We are currently testing "aerospike". But there are certain points in the documentation that we do not understand with reference to the keys.
key = ('trivium', 'profile', 'data')
# Write a record
client.put(key, {
'name': 'John Doe',
'bin_data': 'KIJSA9878MGU87',
'public_profile': True
})
We read about the namespace, but when we try to query with the general documentation.
client = aerospike.client(config).connect()
query = client.query('trivium', 'profile')
query.select('name', 'bin_data')
query.where(p.equals('public_profile', True))
print(query.results())
The result is null, but when we eerase the "where" statement the query brings all the records, the documentation says that the query work with the secondary index, but how that works?
Regards.
You can use one filter in a query. That filter, in your case, the equality filter, is on the public_profile bin. To use the filter, you must build a secondary index (SI) on public_profile bin, however SIs can only be on bins containing numeric or string data type.
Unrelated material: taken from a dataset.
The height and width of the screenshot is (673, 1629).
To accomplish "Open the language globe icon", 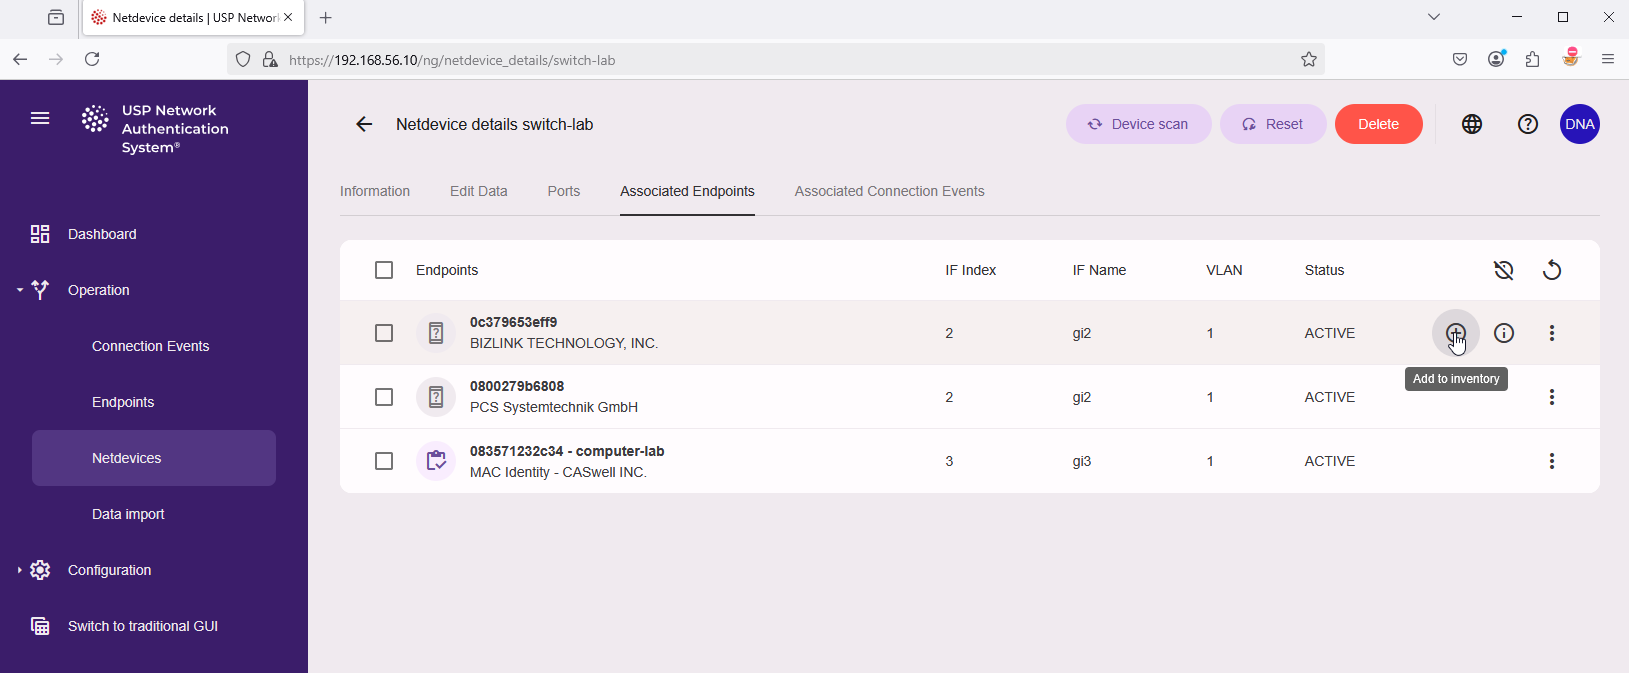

So to do what you are trying to do, change public_profile to a numeric entry say 0 or 1, then add a secondary index on that bin and use the equality filter on the value of 0 or 1. While you can build multiple SIs, you can only invoke one filter in a any given query. You cannot chain multiple filters with an "AND". If you have to use multiple filters, you will have to write Stream UDFs (User Defined Functions). You can use AQL to define SIs, you just have to do once.
$aql
aql>help --- see the command to add secondary index.
aql>exit
SIs reside in process RAM. Once defined, any new data added or modify is automatically indexed by aerospike as applicable. If you define index on public_profile as NUMERIC but in some records insert string data in that bin, those records will not be indexed and won't participate in the query filter.